*** SOURCE PASSAGE ***

Being called the best backup running back in football is sort of like getting branded the best beauty pageant runner up ever. This isn't a supporting actors situation. No one is handing you a golden statue no matter how well you do in the role.
Still, it's a title Ben Tate needs to own. He's in a contract year. His chances of getting a major money deal as another team's starter in the offseason depends on how well he establishes himself as the ultimate No. 2.
And the New Orleans Saints certainly are not going to question Tate's bona fides.
Not after Tate darted and rumbled through new Saints defensive coordinator Rob Ryan's revamped D for 74 yards in one half of preseason work Sunday. Tate averaged 6.7 yards per carry, scored a short touchdown. He did what he usually does against New Orleans (Tate went off for 95 yards against the Saints in a 2011 preseason game and picked up 82 yards a few weeks later in a regular season shootout rematch).
Ben Tate ran like a future star — and like his old self.
He became the man with Texans coach Gary Kubiak wisely continuing Arian Foster's preseason rest. Tate ran like a future star — and like his old self.
"I was definitely out there to prove a point," Tate said after a 31-23 Saints win that's scoreboard and standings meaningless. "And I felt like I got my point across."
You could say that.

*** End of SOURCE PASSAGE ***
*** ENTRIES SUPPLIED ***

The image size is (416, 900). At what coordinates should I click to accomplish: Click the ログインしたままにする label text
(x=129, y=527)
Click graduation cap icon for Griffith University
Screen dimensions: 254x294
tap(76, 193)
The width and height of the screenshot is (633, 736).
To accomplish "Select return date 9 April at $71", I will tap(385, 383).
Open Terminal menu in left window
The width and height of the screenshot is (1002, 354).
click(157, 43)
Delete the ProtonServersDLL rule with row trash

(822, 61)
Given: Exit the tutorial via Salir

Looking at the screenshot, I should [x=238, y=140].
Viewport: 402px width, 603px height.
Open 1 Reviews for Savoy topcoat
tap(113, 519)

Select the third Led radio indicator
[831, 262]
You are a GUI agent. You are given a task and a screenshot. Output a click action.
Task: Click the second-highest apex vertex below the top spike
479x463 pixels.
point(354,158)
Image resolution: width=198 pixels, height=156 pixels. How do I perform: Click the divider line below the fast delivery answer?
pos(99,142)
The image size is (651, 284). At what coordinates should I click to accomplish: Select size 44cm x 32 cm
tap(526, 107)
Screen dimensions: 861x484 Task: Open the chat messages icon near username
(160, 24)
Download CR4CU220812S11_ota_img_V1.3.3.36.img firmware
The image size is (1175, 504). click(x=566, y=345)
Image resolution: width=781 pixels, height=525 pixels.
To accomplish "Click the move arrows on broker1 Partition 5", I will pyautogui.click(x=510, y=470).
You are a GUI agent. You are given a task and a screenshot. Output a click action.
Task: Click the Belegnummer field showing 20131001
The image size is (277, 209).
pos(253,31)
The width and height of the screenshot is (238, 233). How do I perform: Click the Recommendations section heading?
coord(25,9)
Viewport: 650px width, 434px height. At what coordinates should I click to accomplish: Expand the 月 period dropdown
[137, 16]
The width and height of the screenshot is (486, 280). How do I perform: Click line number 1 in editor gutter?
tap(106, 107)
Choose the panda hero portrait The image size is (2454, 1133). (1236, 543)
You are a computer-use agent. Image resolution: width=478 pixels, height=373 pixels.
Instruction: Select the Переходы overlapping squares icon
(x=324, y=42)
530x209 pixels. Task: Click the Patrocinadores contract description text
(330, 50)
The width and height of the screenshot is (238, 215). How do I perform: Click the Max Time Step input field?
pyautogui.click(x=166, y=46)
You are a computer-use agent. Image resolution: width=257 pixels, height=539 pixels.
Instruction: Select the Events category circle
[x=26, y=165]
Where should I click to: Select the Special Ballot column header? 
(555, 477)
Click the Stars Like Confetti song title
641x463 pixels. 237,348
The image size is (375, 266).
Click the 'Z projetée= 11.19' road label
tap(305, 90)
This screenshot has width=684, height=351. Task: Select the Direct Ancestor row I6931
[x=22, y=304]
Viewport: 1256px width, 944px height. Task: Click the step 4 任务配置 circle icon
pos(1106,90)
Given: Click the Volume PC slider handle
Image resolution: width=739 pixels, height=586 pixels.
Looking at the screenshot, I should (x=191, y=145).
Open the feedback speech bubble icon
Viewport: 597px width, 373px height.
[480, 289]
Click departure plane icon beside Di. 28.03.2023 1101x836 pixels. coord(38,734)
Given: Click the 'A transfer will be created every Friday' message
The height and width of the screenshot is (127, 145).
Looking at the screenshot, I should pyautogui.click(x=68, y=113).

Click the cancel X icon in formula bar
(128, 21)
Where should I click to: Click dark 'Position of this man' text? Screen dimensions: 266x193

*** End of ENTRIES SUPPLIED ***

§ **EXERCISE**
Can you reproduce, word for word, the part of the Ben Tate passage above that begins at the words "He became the" and stops after the words "could say that."?

§ **YOUR RESPONSE**
He became the man with Texans coach Gary Kubiak wisely continuing Arian Foster's preseason rest. Tate ran like a future star — and like his old self.
"I was definitely out there to prove a point," Tate said after a 31-23 Saints win that's scoreboard and standings meaningless. "And I felt like I got my point across."
You could say that.